How can Spark process data that is way larger than Spark storage? - apache-spark

Currently taking a course in Spark and came across the definition of an executor:
Each executor will hold a chunk of the data to be processed. This
chunk is called a Spark partition. It is a collection of rows that
sits on one physical machine in the cluster. Executors are responsible
for carrying out the work assigned by the driver. Each executor is
responsible for two things: (1) execute code assigned by the driver,
(2) report the state of the computation back to the driver
I am wondering what will happen if the storage of the spark cluster is less than the data that needs to be processed? How executors will fetch the data to sit on the physical machine in the cluster?
The same question goes for streaming data, which unbound data. Do Spark save all the incoming data on disk?

The Apache Spark FAQ briefly mentions the two strategies Spark may adopt:
Does my data need to fit in memory to use Spark?
No. Spark's operators spill data to disk if it does not fit in memory,
allowing it to run well on any sized data. Likewise, cached datasets
that do not fit in memory are either spilled to disk or recomputed on
the fly when needed, as determined by the RDD's storage level.
Although Spark uses all available memory by default, it could be configured to run the jobs only with disk.
In section 2.6.4 Behavior with Insufficient Memory of Matei's PhD dissertation on Spark (An Architecture for Fast and General Data Processing on Large Clusters) benchmarks the performance impact due to the reduced amount of memory available.
In practice, you don't usually persist the source dataframe of 100TB, but only the aggregations or intermediate computations that are reused.

Related

Spark SQL data storage life cycle

I recently had a issue with with one of my spark jobs, where I was reading a hive table having several billion records, that resulted in job failure due to high disk utilization, But after adding AWS EBS volume, the job ran without any issues. Although it resolved the issue, I have few doubts, I tried doing some research but couldn't find any clear answers. So my question is?
when a spark SQL reads a hive table, where the data is stored for processing initially and what is the entire life cycle of data in terms of its storage , if I didn't explicitly specify anything? And How adding EBS volumes solves the issue?
Spark will read the data, if it does not fit in memory, it will spill it out on disk.
A few things to note:
Data in memory is compressed, from what I read, you gain about 20% (e.g. a 100MB file will take only 80MB of memory).
Ingestion will start as soon as you read(), it is not part of the DAG, you can limit how much you ingest in the SQL query itself. The read operation is done by the executors. This example should give you a hint: https://github.com/jgperrin/net.jgp.books.spark.ch08/blob/master/src/main/java/net/jgp/books/spark/ch08/lab300_advanced_queries/MySQLWithWhereClauseToDatasetApp.java
In latest versions of Spark, you can push down the filter (for example if you filter right after the ingestion, Spark will know and optimize the ingestion), I think this works only for CSV, Avro, and Parquet.
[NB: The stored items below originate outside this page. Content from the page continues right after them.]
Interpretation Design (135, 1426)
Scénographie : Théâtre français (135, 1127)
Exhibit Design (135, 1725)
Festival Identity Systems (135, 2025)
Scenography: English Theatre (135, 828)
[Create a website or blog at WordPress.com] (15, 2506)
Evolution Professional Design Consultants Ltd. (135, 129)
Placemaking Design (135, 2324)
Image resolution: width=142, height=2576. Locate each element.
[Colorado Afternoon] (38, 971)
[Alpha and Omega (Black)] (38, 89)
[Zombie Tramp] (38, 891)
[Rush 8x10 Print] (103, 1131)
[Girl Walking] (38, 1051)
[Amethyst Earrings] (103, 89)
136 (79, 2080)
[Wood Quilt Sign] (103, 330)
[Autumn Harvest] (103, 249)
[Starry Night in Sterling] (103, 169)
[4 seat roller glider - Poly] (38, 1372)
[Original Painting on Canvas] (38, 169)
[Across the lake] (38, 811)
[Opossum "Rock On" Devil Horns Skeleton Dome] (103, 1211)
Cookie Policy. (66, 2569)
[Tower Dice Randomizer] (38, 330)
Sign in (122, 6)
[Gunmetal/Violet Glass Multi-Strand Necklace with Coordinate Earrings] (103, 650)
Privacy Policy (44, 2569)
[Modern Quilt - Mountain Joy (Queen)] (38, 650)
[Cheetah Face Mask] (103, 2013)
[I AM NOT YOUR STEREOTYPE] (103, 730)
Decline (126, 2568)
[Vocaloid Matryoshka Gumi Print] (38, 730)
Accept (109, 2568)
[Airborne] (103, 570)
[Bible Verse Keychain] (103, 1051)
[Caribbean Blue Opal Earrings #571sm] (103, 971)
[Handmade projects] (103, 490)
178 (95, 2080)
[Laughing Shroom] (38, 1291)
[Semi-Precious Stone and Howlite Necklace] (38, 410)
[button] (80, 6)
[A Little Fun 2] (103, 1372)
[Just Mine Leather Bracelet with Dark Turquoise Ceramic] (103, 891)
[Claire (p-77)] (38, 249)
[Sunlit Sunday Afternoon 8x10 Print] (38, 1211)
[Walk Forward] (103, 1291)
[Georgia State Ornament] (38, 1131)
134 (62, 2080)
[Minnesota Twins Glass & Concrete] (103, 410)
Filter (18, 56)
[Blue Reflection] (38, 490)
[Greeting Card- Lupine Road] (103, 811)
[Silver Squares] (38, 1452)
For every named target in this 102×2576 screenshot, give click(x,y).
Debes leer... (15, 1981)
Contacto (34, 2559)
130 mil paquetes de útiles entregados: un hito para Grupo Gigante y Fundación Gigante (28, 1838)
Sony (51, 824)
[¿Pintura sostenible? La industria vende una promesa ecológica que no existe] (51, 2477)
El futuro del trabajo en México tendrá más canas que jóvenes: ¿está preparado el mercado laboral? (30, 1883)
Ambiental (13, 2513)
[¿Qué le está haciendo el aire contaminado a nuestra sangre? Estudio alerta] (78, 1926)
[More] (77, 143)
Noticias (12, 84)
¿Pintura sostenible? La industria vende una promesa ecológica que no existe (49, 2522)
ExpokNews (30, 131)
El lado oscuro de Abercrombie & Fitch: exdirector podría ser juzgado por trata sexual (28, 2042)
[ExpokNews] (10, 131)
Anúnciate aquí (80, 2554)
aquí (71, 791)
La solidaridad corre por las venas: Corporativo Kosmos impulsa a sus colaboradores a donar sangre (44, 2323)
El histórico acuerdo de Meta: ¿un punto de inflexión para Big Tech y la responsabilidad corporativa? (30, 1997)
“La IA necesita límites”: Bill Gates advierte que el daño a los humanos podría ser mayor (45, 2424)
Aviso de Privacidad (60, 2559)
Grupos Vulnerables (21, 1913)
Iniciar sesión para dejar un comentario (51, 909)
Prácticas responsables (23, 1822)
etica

For databases (including Hive), the previous example is what I'd recommend.
Storage MUST be seen/accessible from the executors, so if you have EBS volumes, make sure they are seen/accessible from the cluster where the executors/workers are running, vs. the node where the driver is running.
Initially the data is in table location in HDFS/S3/etc. Spark spills data on local storage if it does not fit in memory.
Read Apache Spark FAQ
Does my data need to fit in memory to use Spark?
No. Spark's operators spill data to disk if it does not fit in memory,
allowing it to run well on any sized data. Likewise, cached datasets
that do not fit in memory are either spilled to disk or recomputed on
the fly when needed, as determined by the RDD's storage level.
Whenever spark reads data from hive tables, it stores it in RDD. One point i want to make clear here is hive is just a warehouse so it is like a layer which is above HDFS, when spark interacts with hive , hive provides the spark the location where the hdfs loaction exists.
Thus, Spark reads a file from HDFS, it creates a single partition for a single input split. Input split is set by the Hadoop (whatever the InputFormat used to read this file. ex: if you use textFile() it would be TextInputFormat in Hadoop, which would return you a single partition for a single block of HDFS (note:the split between partitions would be done on line split, not the exact block split), unless you have a compressed file format like Avro/parquet.
If you manually add rdd.repartition(x) it would perform a shuffle of the data from N partititons you have in rdd to x partitions you want to have, partitioning would be done on round robin basis.
If you have a 10GB uncompressed text file stored on HDFS, then with the default HDFS block size setting (256MB) it would be stored in 40blocks, which means that the RDD you read from this file would have 40partitions. When you call repartition(1000) your RDD would be marked as to be repartitioned, but in fact it would be shuffled to 1000 partitions only when you will execute an action on top of this RDD (lazy execution concept)
Now its all up to spark that how it will process the data as Spark is doing lazy evaluation , before doing the processing, spark prepare a DAG for optimal processing. One more point spark need configuration for driver memory, no of cores , no of executors etc and if the configuration is inappropriate the job will fail.
Once it prepare the DAG , then it start processing the data. So it divide your job into stages and stages into tasks. Each task will further use specific executors, shuffle , partitioning. So in your case when you do processing of bilions of records may be your configuration is not adequate for the processing. One more point when we say spark load the data in RDD/Dataframe , its managed by spark, there are option to keep the data in memory/disk/memory only etc ref -storage_spark.
Briefly,
Hive-->HDFS--->SPARK>>RDD(Storage depends as its a lazy evaluation).
you may refer the following link : Spark RDD - is partition(s) always in RAM?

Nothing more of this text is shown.